А чего она ждала? Аплодисментов? От избиения Глеба я не получила никакого удовлетворения.
– Мам, не надо, – качаю головой из стороны в сторону, морщась, как от зубной боли. – Он не будет здесь долго. Я думаю, что у него масса дел, на которые он может потратить свое время. Побудет – и уедет. Я не собираюсь с ним разговаривать в любом случае. И вы, пожалуйста, больше не разговаривайте, не тратьте нервы и силы.
– Что ж он никак не отстанет! – бурчит мама, собираясь на выход. – Мы поедем, а ты поспи. Завтра
– Я поговорю с врачом, чтобы его не пропускали, – обещает папа, целуя меня на прощание в щеку и покидая палату вместе с мамой.
Долго сижу в тишине, прислушиваясь к самой себе. Мне хочется прочувствовать это состояние пустоты в моей утробе, понять, что оно для меня значит. Горе или... Облегчение?
Я хотела этого ребенка, действительно хотела. Но то, что он потенциально болен, что он бы продолжал связывать меня с бывшим мужем, тяготило. Это была ситуация без выбора. Где мои индивидуальные решения не смогли бы ни на что влиять. Я бы не бросила этого малыша, каким бы он ни оказался, сделала бы все от меня зависящее, чтобы он был здоров и счастлив. Однако, в глубине души я знаю, что я так сильно упиралась, чтобы оставить этого ребенка, не только из любви к нему. Я хотела защитить свое право решать что-то важное, которое Глеб у меня отобрал.
Аккуратно встаю с постели, боясь потревожить внутренние органы, но со мной всё в порядке. Наверное, действуют обезболивающие. Я ничего не чувствую, лишь слегка потягивает низ живота, а еще кружится голова – скорее всего, от потери крови.
Но я восстановлюсь, так сказал врач. Я смогу снова иметь детей. Со мной все будет в порядке. Пусть даже сейчас душу рвет в клочья, но у меня даже слез нет, я просто одеревенела. А может, до меня просто еще не дошел ужас ситуации. Кто знает, может быть, меня ждет отсроченный эффект...
Сейчас я просто подхожу к окну. Вглядываюсь в темноту, замечаю на парковке знакомый автомобиль. В салоне горит свет, а на водительском сиденье я вижу Глеба. Он работает на ноутбуке и пока не замечает, что я за ним слежу. Моя ладонь отчего-то ложится на стекло, к горлу подступает ком…
Между нами гораздо больше, чем прозрачное стекло и расстояние.
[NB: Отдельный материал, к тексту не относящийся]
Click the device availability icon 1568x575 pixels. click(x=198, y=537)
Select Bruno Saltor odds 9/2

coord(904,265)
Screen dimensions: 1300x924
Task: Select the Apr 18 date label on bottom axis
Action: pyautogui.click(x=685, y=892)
Между нами навсегда пролегло его предательство.
«Почему, Глеб? Почему ты так легко разрушил нашу семью? Почему ты пошел на это? Ты для меня был всем, а я для тебя лишь одной из...
Даже работа зачастую была важнее меня. Мы не выдержали самого первого испытания. Наш брак оказался таким хрупким. Первая трудность – и мы проиграли. А ты... Ты тоже не справился, выбрал агрессию и нападение, вместо того чтобы попробовать решить эту проблему вместе. Мы же были так счастливы, все эти годы даже никогда не ругались серьезно. Я думала, что знаю тебя до самой мельчайшей черточки. А теперь мне кажется, что я не знала тебя вовсе».
Я долго стою на месте, и наконец, Глеб откладывает ноутбук и выходит из машины. Мне бы сразу отойти от окна, но я почему-то стою и продолжаю на него смотреть. Сердце, покрытое коркой льда, еще больше ею обрастает, становится настоящим айсбергом.
Мне кажется, я больше не способна страдать и плакать из-за этого человека. На смену горю приходит безразличие, атрофированность всех чувств, их смерть. Если долго бить по одному месту, в конце концов наступает шок, и ты перестаешь чувствовать боль.
Я отхожу от кровати и беру телефон. Захожу в черный список и нахожу там номер телефона Глеба. Когда я возвращаюсь к окну, он продолжает стоять на месте, а потом отвечает на мой звонок, с удивлением глядя на меня.
– Ксюша, пусти меня в палату, – слышу его умоляющий голос и вижу, как шевелятся губы. – Нам надо поговорить.